**What you have to do**
When the string "screenshot" is part of a line below, that line should be copied.

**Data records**
━━━━━━━━
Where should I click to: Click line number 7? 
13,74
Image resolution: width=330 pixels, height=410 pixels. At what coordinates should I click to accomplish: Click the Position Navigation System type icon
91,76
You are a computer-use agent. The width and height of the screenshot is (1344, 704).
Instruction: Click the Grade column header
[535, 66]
━━━━━━━━
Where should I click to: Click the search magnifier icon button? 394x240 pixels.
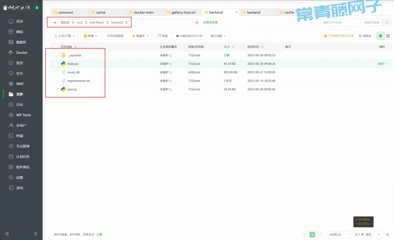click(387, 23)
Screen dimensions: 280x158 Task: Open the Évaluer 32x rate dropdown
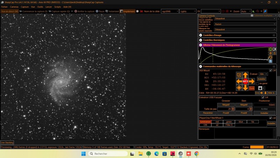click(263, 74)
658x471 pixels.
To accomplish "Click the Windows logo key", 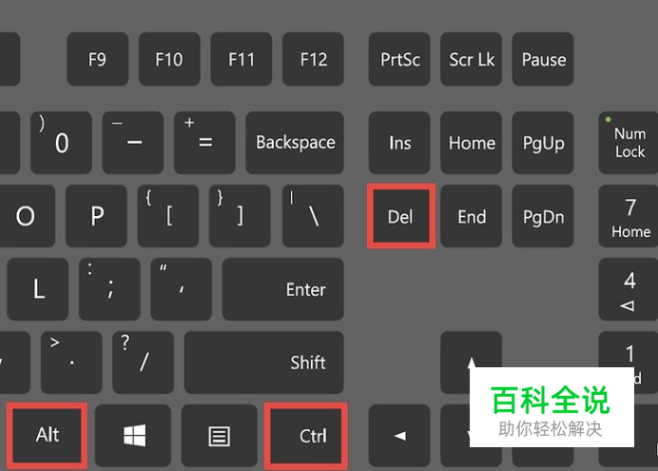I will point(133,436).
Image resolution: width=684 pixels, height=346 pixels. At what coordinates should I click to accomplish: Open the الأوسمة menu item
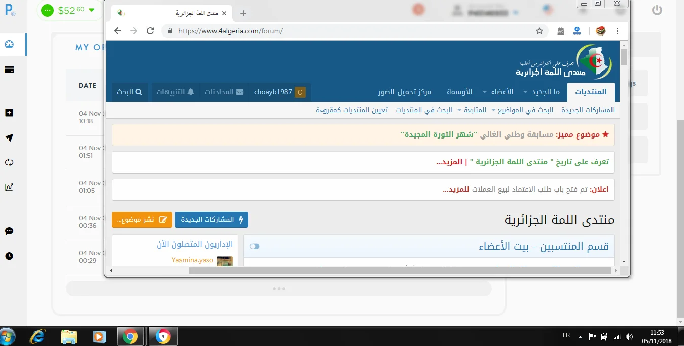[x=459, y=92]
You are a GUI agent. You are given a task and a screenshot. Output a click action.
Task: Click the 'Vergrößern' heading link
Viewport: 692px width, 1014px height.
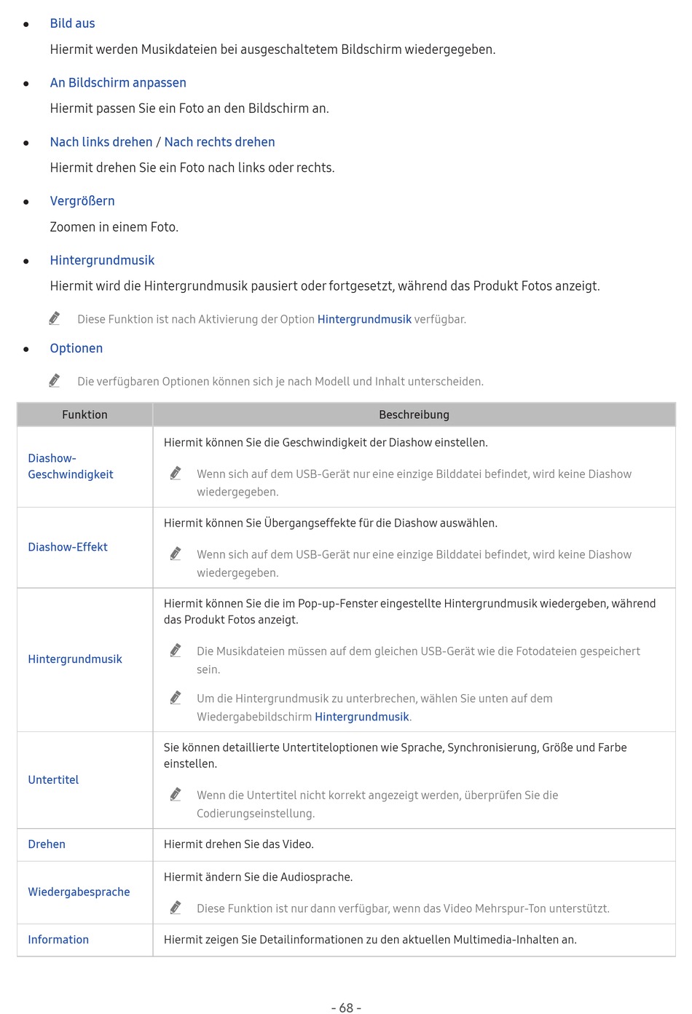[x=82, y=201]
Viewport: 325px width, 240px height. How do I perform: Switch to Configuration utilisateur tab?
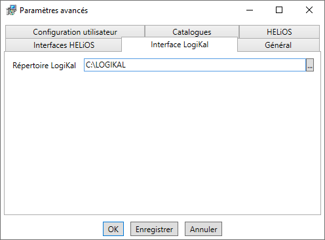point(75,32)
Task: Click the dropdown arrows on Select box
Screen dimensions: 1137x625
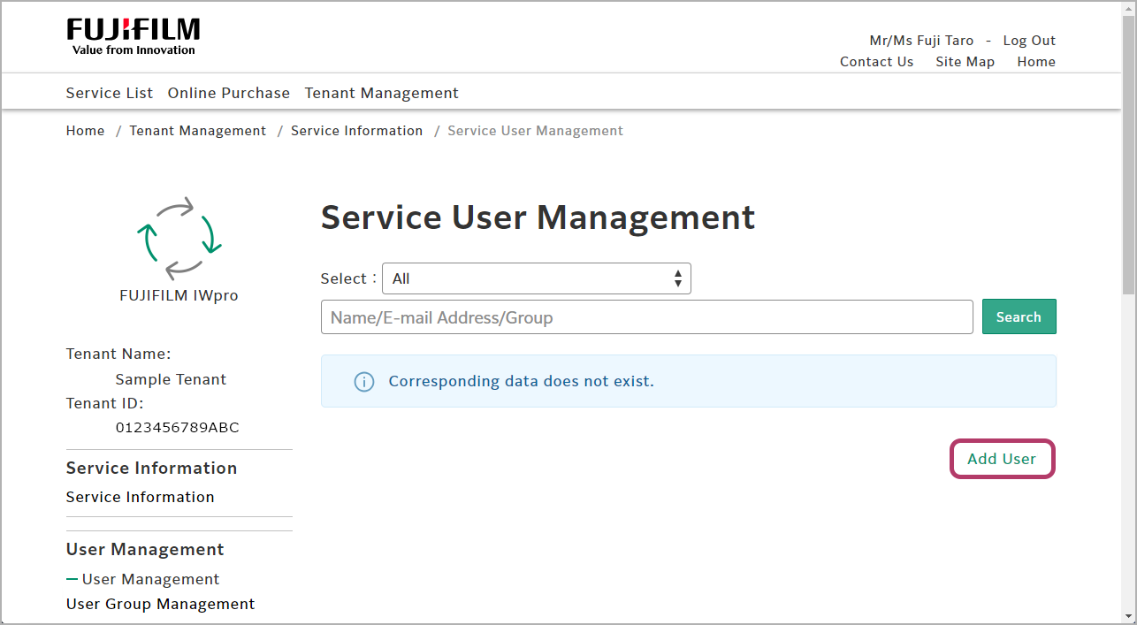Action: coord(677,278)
━━━━━━━━
**Solution to this exercise**
You are a computer-use agent. The width and height of the screenshot is (1344, 704).
You are a GUI agent. You are given a task and a screenshot. Output a click action.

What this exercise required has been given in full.